▶ [Assignment]:
Please repeat each of the records that follow, exactly as written.

Data extracted from a collection:
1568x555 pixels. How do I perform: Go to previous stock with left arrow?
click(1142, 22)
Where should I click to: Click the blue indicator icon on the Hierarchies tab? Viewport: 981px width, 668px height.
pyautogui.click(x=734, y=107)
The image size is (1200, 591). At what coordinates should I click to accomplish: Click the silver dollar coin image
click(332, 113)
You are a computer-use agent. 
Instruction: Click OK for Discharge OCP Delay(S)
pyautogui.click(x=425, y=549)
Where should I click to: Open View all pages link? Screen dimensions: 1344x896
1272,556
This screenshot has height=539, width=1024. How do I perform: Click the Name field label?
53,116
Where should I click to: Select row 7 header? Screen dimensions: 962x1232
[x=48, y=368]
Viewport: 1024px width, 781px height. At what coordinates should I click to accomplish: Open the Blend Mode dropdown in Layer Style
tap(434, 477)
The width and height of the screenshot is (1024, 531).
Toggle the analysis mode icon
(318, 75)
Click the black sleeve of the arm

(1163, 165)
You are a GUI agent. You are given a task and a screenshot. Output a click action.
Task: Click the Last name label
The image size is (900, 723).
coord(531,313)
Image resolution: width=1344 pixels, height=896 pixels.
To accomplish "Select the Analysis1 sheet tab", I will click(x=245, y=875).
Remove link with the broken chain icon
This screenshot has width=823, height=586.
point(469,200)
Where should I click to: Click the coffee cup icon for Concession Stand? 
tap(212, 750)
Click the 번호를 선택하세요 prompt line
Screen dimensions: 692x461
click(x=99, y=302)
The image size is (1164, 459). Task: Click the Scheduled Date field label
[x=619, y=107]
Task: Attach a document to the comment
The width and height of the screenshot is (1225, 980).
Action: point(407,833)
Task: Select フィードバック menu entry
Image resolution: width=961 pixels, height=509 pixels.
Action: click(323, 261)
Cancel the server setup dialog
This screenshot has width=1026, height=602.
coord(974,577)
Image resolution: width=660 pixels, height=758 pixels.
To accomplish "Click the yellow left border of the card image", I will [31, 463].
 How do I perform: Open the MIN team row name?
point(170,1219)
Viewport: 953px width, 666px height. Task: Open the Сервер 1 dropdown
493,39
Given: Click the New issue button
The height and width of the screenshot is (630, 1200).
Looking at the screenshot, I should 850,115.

▶ [Response to this exercise]:
1568x555 pixels. How do I perform: Go to previous stock with left arrow?
click(1142, 22)
Where should I click to: Click the blue indicator icon on the Hierarchies tab? Viewport: 981px width, 668px height.
pyautogui.click(x=734, y=107)
The image size is (1200, 591). At what coordinates should I click to accomplish: Click the silver dollar coin image
click(332, 113)
You are a computer-use agent. 
Instruction: Click OK for Discharge OCP Delay(S)
pyautogui.click(x=425, y=549)
Where should I click to: Open View all pages link? Screen dimensions: 1344x896
1272,556
This screenshot has height=539, width=1024. How do I perform: Click the Name field label?
53,116
Where should I click to: Select row 7 header? Screen dimensions: 962x1232
[x=48, y=368]
Viewport: 1024px width, 781px height. At what coordinates should I click to accomplish: Open the Blend Mode dropdown in Layer Style
tap(434, 477)
The width and height of the screenshot is (1024, 531).
Toggle the analysis mode icon
(318, 75)
Click the black sleeve of the arm

(1163, 165)
You are a GUI agent. You are given a task and a screenshot. Output a click action.
Task: Click the Last name label
The image size is (900, 723).
coord(531,313)
Image resolution: width=1344 pixels, height=896 pixels.
To accomplish "Select the Analysis1 sheet tab", I will click(x=245, y=875).
Remove link with the broken chain icon
This screenshot has width=823, height=586.
point(469,200)
Where should I click to: Click the coffee cup icon for Concession Stand? 
tap(212, 750)
Click the 번호를 선택하세요 prompt line
Screen dimensions: 692x461
click(x=99, y=302)
The image size is (1164, 459). Task: Click the Scheduled Date field label
[x=619, y=107]
Task: Attach a document to the comment
The width and height of the screenshot is (1225, 980).
Action: point(407,833)
Task: Select フィードバック menu entry
Image resolution: width=961 pixels, height=509 pixels.
Action: click(323, 261)
Cancel the server setup dialog
This screenshot has width=1026, height=602.
coord(974,577)
Image resolution: width=660 pixels, height=758 pixels.
To accomplish "Click the yellow left border of the card image", I will [31, 463].
 How do I perform: Open the MIN team row name?
point(170,1219)
Viewport: 953px width, 666px height. Task: Open the Сервер 1 dropdown
493,39
Given: Click the New issue button
The height and width of the screenshot is (630, 1200).
Looking at the screenshot, I should 850,115.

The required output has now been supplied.